**Instructions for the task**
Retype the listing below word for word, leaving the pictures out of your copy.

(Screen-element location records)
○ ○ ○ ○ ○

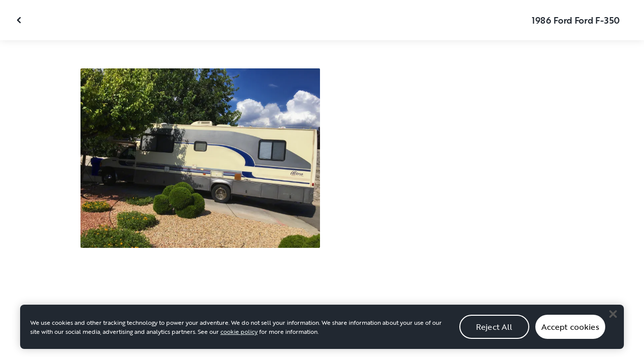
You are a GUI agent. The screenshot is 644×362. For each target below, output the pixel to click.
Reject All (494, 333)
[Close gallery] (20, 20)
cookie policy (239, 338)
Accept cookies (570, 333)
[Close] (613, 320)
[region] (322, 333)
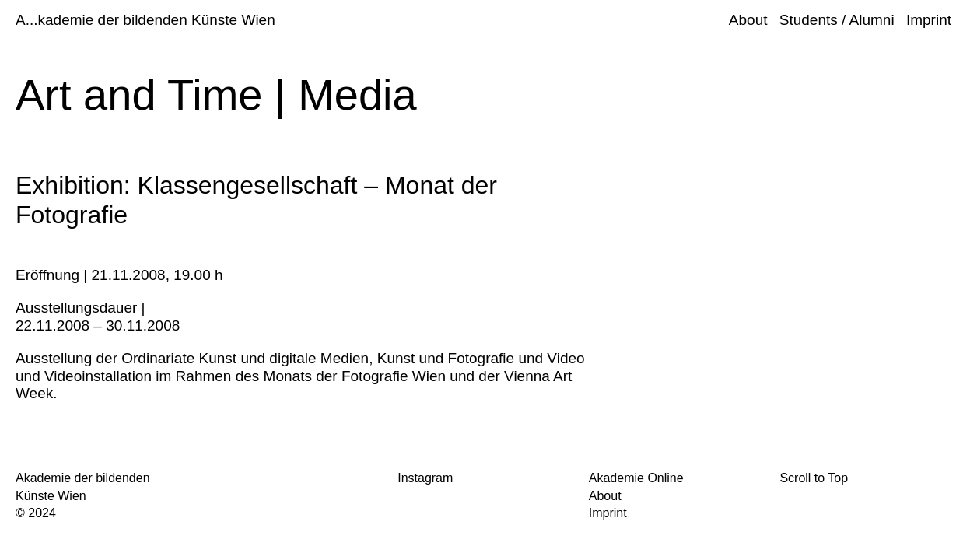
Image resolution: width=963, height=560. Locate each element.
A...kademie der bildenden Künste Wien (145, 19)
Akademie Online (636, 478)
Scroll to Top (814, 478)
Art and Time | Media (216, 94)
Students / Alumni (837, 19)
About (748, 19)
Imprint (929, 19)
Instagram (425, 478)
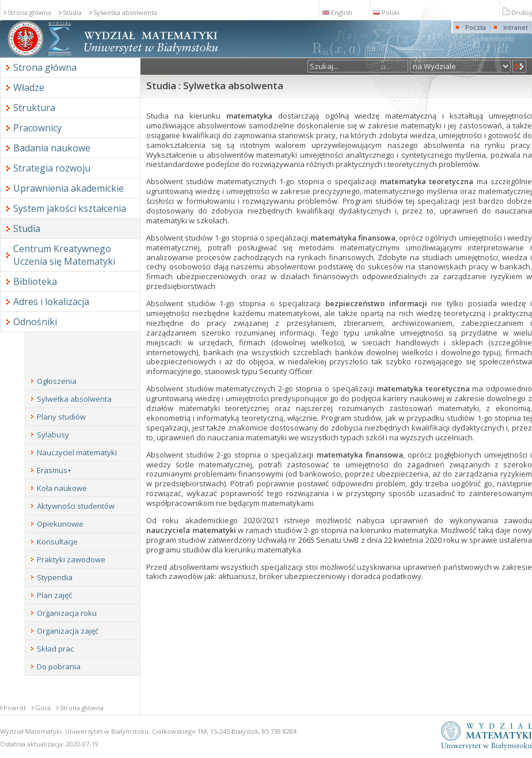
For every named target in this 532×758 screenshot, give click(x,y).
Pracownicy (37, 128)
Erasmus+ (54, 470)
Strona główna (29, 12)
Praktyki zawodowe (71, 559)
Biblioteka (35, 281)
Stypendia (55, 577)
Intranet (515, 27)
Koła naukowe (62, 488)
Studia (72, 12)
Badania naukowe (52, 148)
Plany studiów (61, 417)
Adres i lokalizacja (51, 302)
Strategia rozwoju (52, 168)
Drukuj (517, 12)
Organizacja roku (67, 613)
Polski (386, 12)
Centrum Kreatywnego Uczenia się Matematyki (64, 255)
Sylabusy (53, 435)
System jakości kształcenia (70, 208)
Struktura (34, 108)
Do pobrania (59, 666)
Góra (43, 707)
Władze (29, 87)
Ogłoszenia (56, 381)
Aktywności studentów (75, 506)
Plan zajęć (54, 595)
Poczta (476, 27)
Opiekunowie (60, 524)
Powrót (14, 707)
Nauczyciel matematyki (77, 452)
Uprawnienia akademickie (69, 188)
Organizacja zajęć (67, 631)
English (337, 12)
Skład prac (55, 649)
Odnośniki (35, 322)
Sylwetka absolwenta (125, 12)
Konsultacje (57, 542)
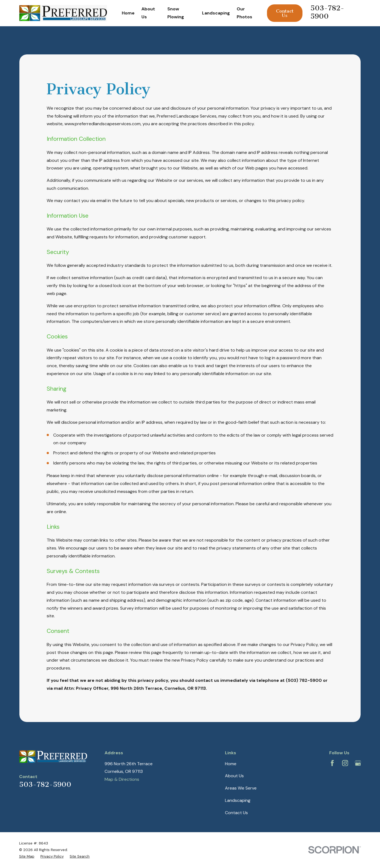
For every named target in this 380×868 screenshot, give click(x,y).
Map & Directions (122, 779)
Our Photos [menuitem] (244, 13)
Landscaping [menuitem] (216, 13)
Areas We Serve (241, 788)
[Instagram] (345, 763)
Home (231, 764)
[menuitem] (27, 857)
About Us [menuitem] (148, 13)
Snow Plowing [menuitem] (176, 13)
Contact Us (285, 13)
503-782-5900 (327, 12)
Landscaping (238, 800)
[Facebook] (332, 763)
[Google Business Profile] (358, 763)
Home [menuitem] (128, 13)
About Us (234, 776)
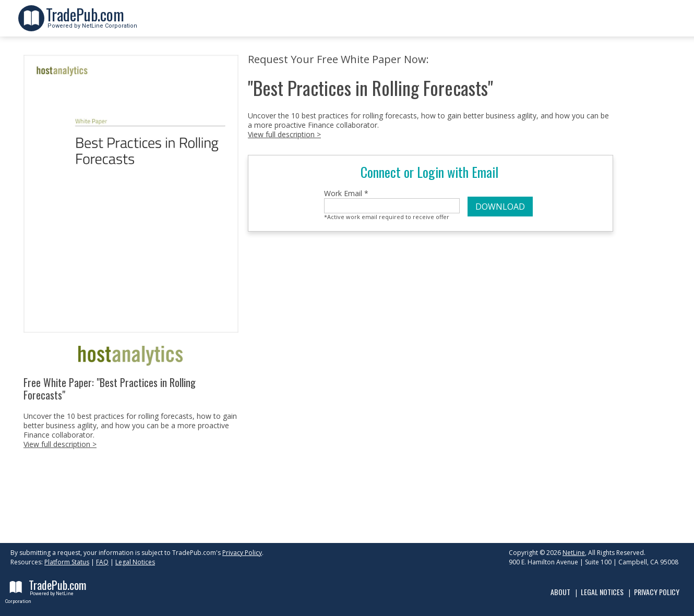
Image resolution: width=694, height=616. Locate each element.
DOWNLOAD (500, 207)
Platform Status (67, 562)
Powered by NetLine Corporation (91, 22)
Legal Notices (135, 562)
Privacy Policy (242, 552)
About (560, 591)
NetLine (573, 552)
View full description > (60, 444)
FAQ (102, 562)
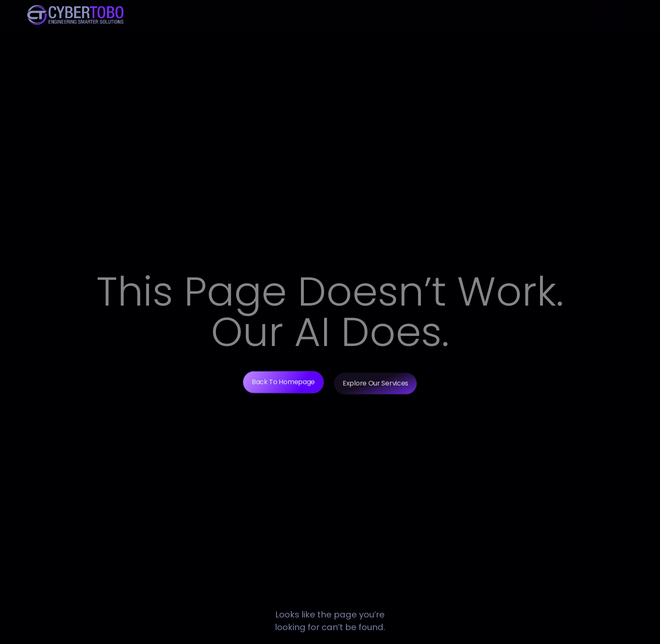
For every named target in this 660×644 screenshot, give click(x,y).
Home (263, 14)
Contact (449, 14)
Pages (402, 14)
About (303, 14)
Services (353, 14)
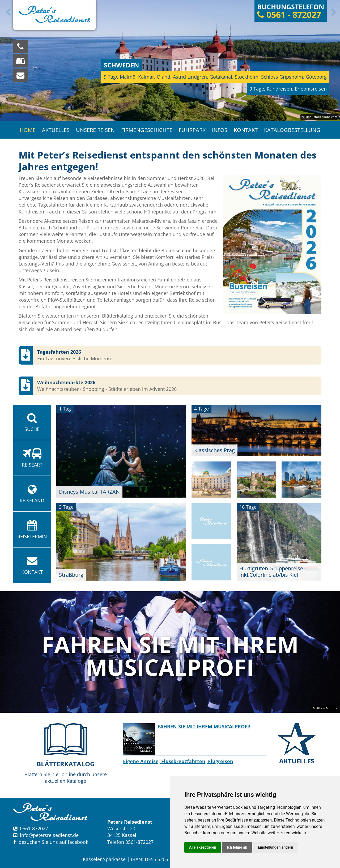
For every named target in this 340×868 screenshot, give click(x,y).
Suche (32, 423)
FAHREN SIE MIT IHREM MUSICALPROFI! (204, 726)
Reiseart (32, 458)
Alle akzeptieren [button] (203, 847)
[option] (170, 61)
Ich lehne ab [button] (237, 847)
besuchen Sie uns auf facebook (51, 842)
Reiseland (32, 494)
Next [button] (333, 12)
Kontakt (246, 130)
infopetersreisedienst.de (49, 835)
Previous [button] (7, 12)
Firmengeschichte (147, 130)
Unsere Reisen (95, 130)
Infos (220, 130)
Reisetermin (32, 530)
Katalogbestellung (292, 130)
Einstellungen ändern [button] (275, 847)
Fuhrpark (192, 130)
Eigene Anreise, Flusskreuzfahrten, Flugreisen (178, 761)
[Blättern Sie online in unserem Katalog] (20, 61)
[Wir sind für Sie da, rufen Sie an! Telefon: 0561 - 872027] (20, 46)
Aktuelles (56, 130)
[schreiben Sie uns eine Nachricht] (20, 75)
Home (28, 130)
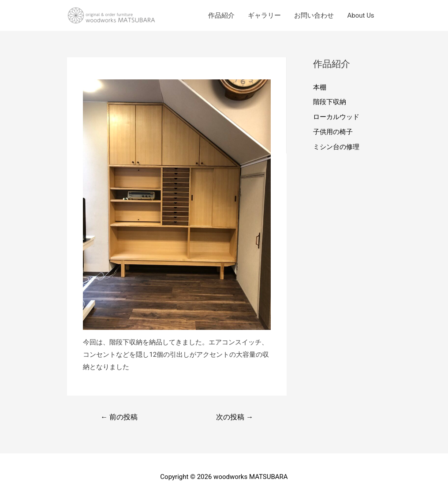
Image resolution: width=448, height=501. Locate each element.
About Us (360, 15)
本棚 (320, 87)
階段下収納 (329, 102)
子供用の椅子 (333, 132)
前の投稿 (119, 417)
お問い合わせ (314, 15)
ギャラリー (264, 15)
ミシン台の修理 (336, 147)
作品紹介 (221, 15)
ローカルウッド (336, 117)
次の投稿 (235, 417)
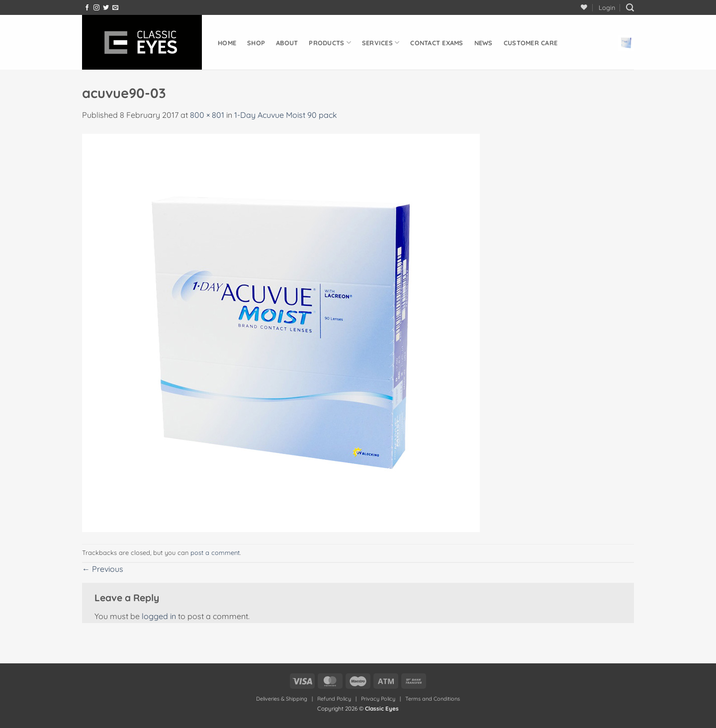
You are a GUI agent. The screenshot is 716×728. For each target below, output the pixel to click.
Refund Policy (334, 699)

○ ○ ○ ○ ○

**Final result**
You are a GUI agent. The screenshot is 644×362. For each target below, output the pixel to click.
Reject All (494, 333)
[Close gallery] (20, 20)
cookie policy (239, 338)
Accept cookies (570, 333)
[Close] (613, 320)
[region] (322, 333)
Image resolution: width=963, height=560. Locate each element.
A...kademie der bildenden Künste Wien (145, 19)
Akademie Online (636, 478)
Scroll to Top (814, 478)
Art and Time | Media (216, 94)
Students / Alumni (837, 19)
About (748, 19)
Imprint (929, 19)
Instagram (425, 478)
For every named target in this 532×758 screenshot, give click(x,y).
Pracownicy (37, 128)
Erasmus+ (54, 470)
Strona główna (29, 12)
Praktyki zawodowe (71, 559)
Biblioteka (35, 281)
Stypendia (55, 577)
Intranet (515, 27)
Koła naukowe (62, 488)
Studia (72, 12)
Badania naukowe (52, 148)
Plany studiów (61, 417)
Adres i lokalizacja (51, 302)
Strategia rozwoju (52, 168)
Drukuj (517, 12)
Organizacja roku (67, 613)
Polski (386, 12)
Centrum Kreatywnego Uczenia się Matematyki (64, 255)
Sylabusy (53, 435)
System jakości kształcenia (70, 208)
Struktura (34, 108)
Do pobrania (59, 666)
Góra (43, 707)
Władze (29, 87)
Ogłoszenia (56, 381)
Aktywności studentów (75, 506)
Plan zajęć (54, 595)
Poczta (476, 27)
Opiekunowie (60, 524)
Powrót (14, 707)
Nauczyciel matematyki (77, 452)
Uprawnienia akademickie (69, 188)
Organizacja zajęć (67, 631)
English (337, 12)
Skład prac (55, 649)
Odnośniki (35, 322)
Sylwetka absolwenta (125, 12)
Konsultacje (57, 542)
For every named target in this 380×868 screenshot, give click(x,y).
Map & Directions (122, 779)
Our Photos [menuitem] (244, 13)
Landscaping [menuitem] (216, 13)
Areas We Serve (241, 788)
[Instagram] (345, 763)
Home (231, 764)
[menuitem] (27, 857)
About Us [menuitem] (148, 13)
Snow Plowing [menuitem] (176, 13)
Contact Us (285, 13)
503-782-5900 (327, 12)
Landscaping (238, 800)
[Facebook] (332, 763)
[Google Business Profile] (358, 763)
Home [menuitem] (128, 13)
About Us (234, 776)
Image resolution: width=694, height=616. Locate each element.
DOWNLOAD (500, 207)
Platform Status (67, 562)
Powered by NetLine Corporation (91, 22)
Legal Notices (135, 562)
Privacy Policy (242, 552)
About (560, 591)
NetLine (573, 552)
View full description > (60, 444)
FAQ (102, 562)
For every named target in this 660×644 screenshot, give click(x,y).
Home (263, 14)
Contact (449, 14)
Pages (402, 14)
About (303, 14)
Services (353, 14)
For every named target in this 340×868 screenshot, give click(x,y).
Suche (32, 423)
FAHREN SIE MIT IHREM MUSICALPROFI! (204, 726)
Reiseart (32, 458)
Alle akzeptieren [button] (203, 847)
[option] (170, 61)
Ich lehne ab [button] (237, 847)
besuchen Sie uns auf facebook (51, 842)
Reiseland (32, 494)
Next [button] (333, 12)
Kontakt (246, 130)
infopetersreisedienst.de (49, 835)
Previous [button] (7, 12)
Firmengeschichte (147, 130)
Unsere Reisen (95, 130)
Infos (220, 130)
Reisetermin (32, 530)
Katalogbestellung (292, 130)
Einstellungen ändern [button] (275, 847)
Fuhrpark (192, 130)
Eigene Anreise, Flusskreuzfahrten, Flugreisen (178, 761)
[Blättern Sie online in unserem Katalog] (20, 61)
[Wir sind für Sie da, rufen Sie an! Telefon: 0561 - 872027] (20, 46)
Aktuelles (56, 130)
[schreiben Sie uns eine Nachricht] (20, 75)
Home (28, 130)
Image resolution: width=448, height=501. Locate each element.
About Us (360, 15)
本棚 (320, 87)
階段下収納 (329, 102)
子供用の椅子 (333, 132)
前の投稿 (119, 417)
お問い合わせ (314, 15)
ギャラリー (264, 15)
ミシン台の修理 (336, 147)
作品紹介 (221, 15)
ローカルウッド (336, 117)
次の投稿 (235, 417)
You are a GUI agent. The screenshot is 716×728. For each target below, output the pixel to click.
Refund Policy (334, 699)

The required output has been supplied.